THE DESIGN PRINCIPLE
The community I'm designing for is especially skeptical of products that ask for effort upfront — onboarding flows, data entry, tracking habits — before delivering any value. They've been burned before. So the product must give something useful first.
This principle drives every design decision in Plato Inteligente. The first interaction isn't an onboarding form. It's the product showing you something about yourself you hadn't articulated. Once someone feels understood, they'll invest their trust.

THE 14-DAY FRAMEWORK
Not everyone is in the same place. I designed a 14-day retention framework built around three behavioral readiness archetypes — each experiencing the arc differently, all moving toward the same destination: Pride of Discovery.
The Optimizer wants structure — clear progress, measurable signals, concrete insights. The Caregiver responds to emotional tone — they're managing health for others and need the system to acknowledge that. The Navigator wants useful, non-repetitive information — they get frustrated by redundancy and respond to fresh daily insights.
Pride of Discovery is the moment when a user sees something about themselves they didn't see before — and it clicks. That's when the product earns the right to keep going.

Live Experiments
Behavioral testing with real users on WhatsApp — not lab simulations
Strong Early Signal
User called to say they love the system and feel genuinely understood
Archetype Framework
14-day retention loop built for cultural fit, not generic engagement
Methodology Transfer
Value-before-effort and live signal loops applicable to any underserved community
“Now I know why I feel this way.”
— Plato Inteligente user
“Designing for underserved communities isn't about translation. It's about redesigning every assumption — delivery model, trust mechanics, engagement patterns, success metrics — from the user's cultural reality.”

[Stored data entries]
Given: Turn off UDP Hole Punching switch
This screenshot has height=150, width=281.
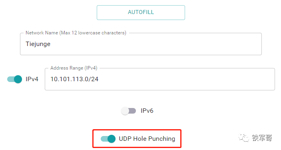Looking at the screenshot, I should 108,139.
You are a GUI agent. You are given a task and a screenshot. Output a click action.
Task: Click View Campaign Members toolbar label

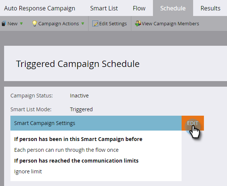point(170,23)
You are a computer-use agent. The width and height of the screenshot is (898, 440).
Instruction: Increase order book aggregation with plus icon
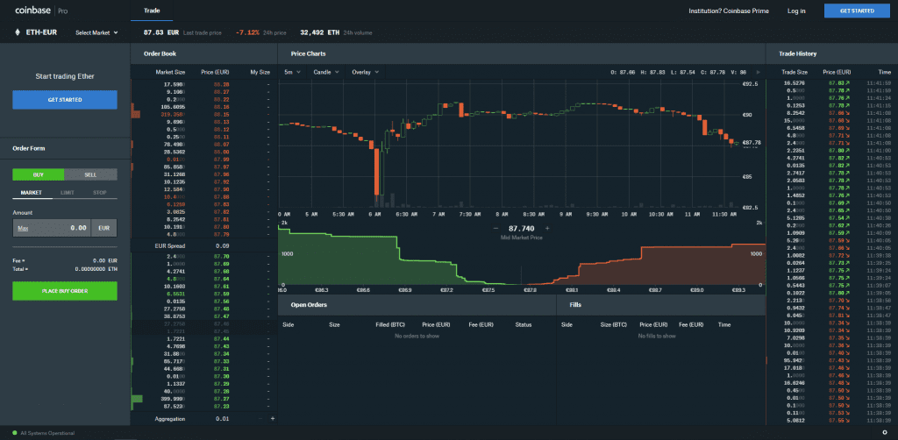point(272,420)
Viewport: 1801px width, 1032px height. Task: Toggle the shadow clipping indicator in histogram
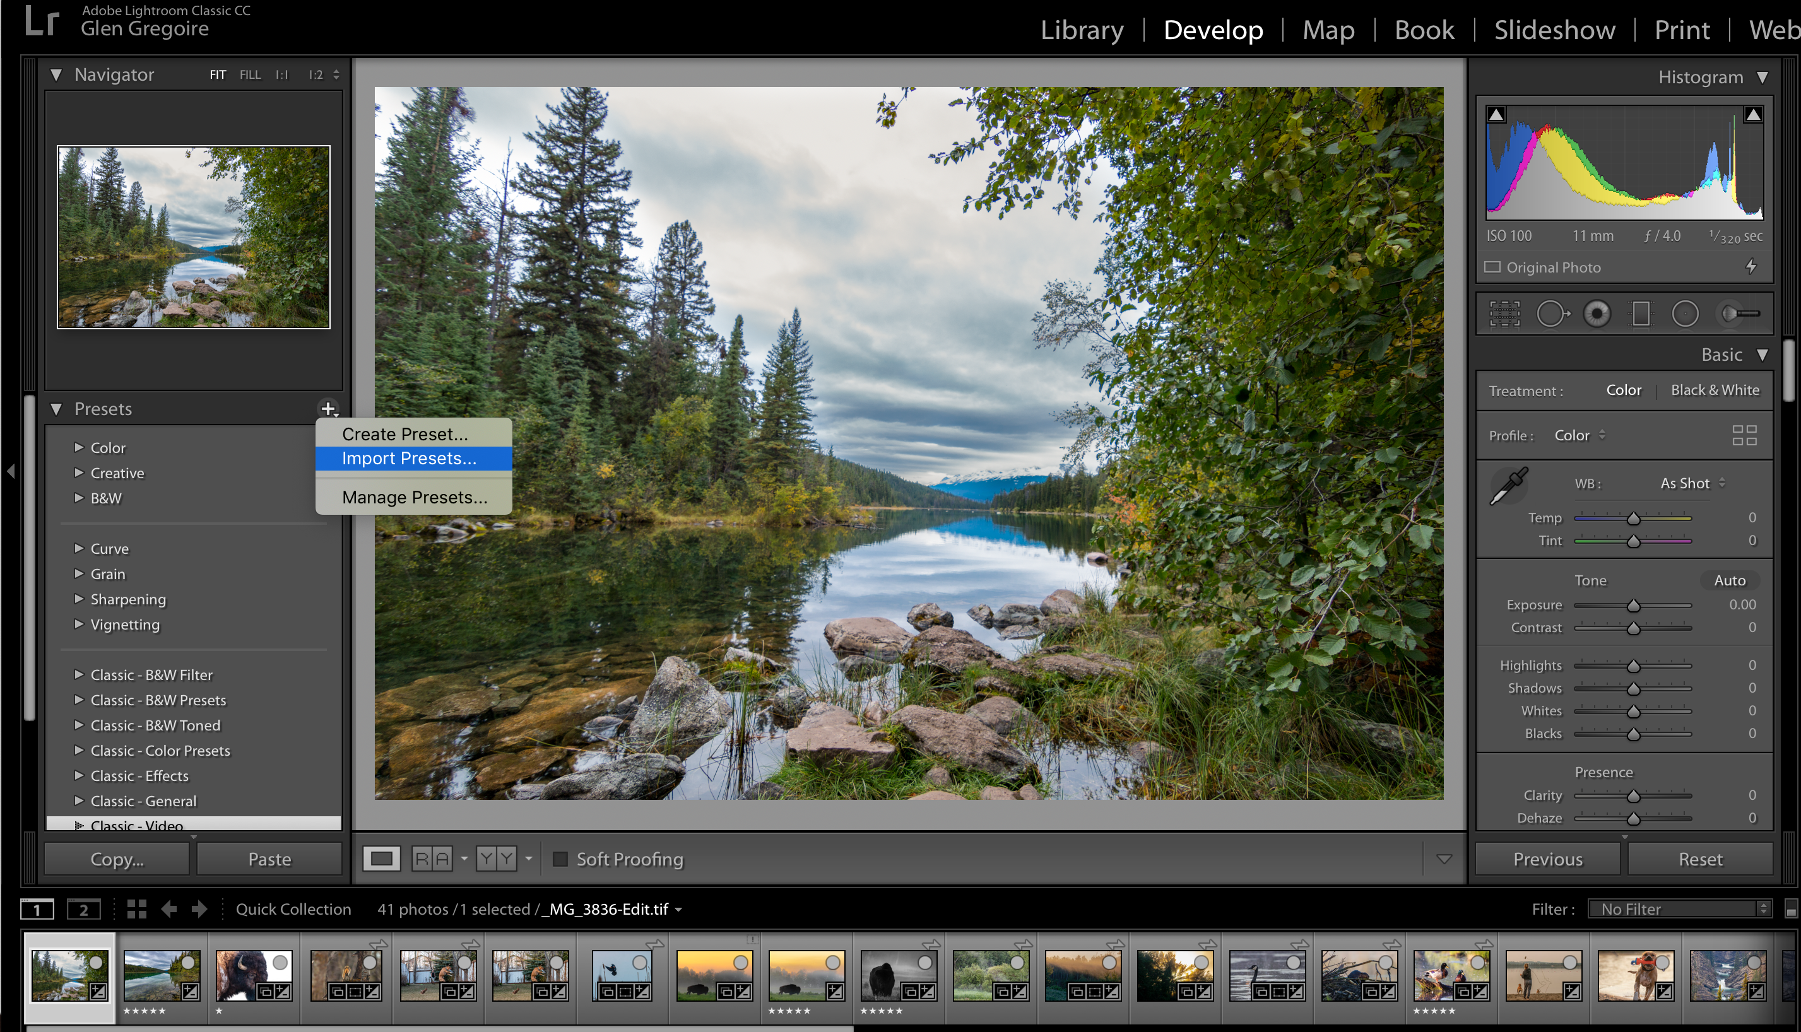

--

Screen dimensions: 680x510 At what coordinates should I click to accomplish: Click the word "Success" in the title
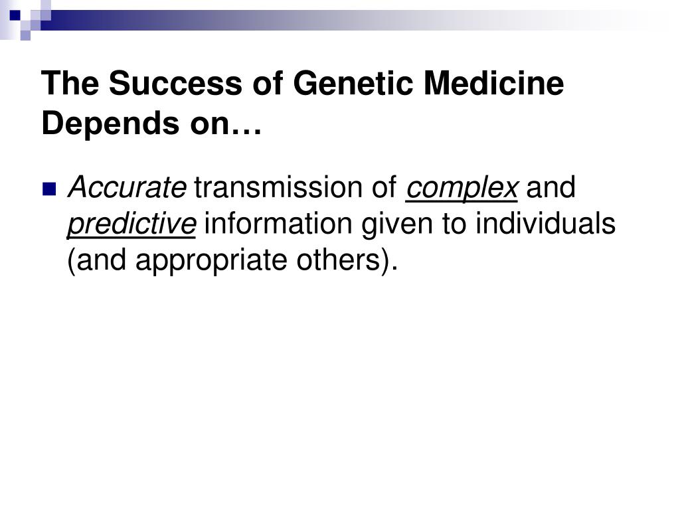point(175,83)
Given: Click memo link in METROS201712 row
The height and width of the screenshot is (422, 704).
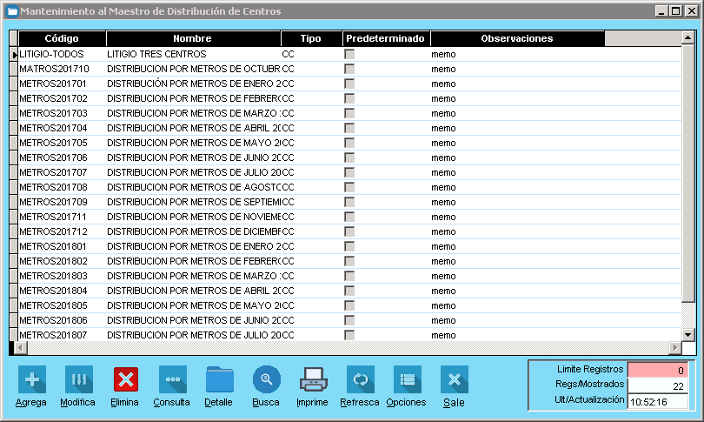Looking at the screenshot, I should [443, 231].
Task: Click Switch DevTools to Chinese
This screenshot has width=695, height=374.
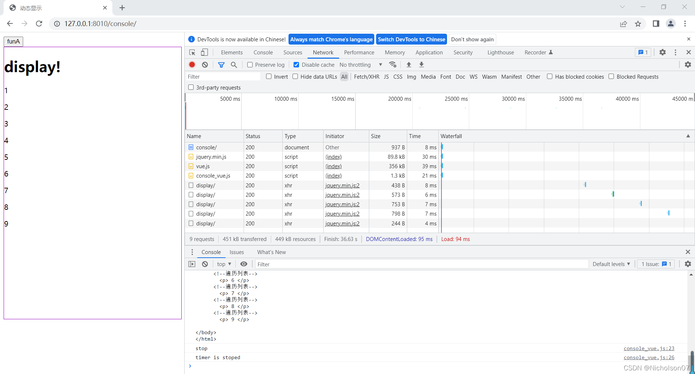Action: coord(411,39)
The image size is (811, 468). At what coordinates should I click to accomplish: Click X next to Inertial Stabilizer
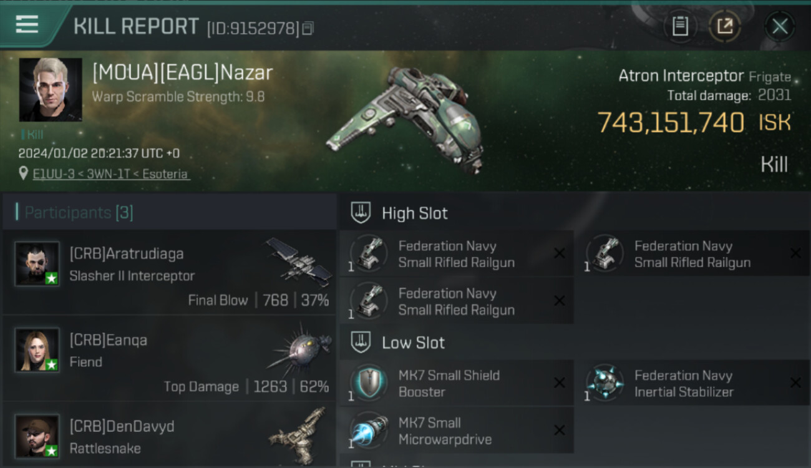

...

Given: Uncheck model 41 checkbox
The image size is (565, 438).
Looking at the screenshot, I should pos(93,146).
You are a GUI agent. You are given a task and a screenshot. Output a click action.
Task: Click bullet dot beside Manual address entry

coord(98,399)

*SET TASKS*:
[a] Reproduce the Plato Inteligente passage word for word, from "This principle drives" down to "Pride of Discovery.".
[b] Which three behavioral readiness archetypes is the 14-day framework in the Plato Inteligente passage built around?

*ANSWERS BELOW*:
[a]
This principle drives every design decision in Plato Inteligente. The first interaction isn't an onboarding form. It's the product showing you something about yourself you hadn't articulated. Once someone feels understood, they'll invest their trust.

THE 14-DAY FRAMEWORK
Not everyone is in the same place. I designed a 14-day retention framework built around three behavioral readiness archetypes — each experiencing the arc differently, all moving toward the same destination: Pride of Discovery.

[b] The Optimizer, the Caregiver, and the Navigator.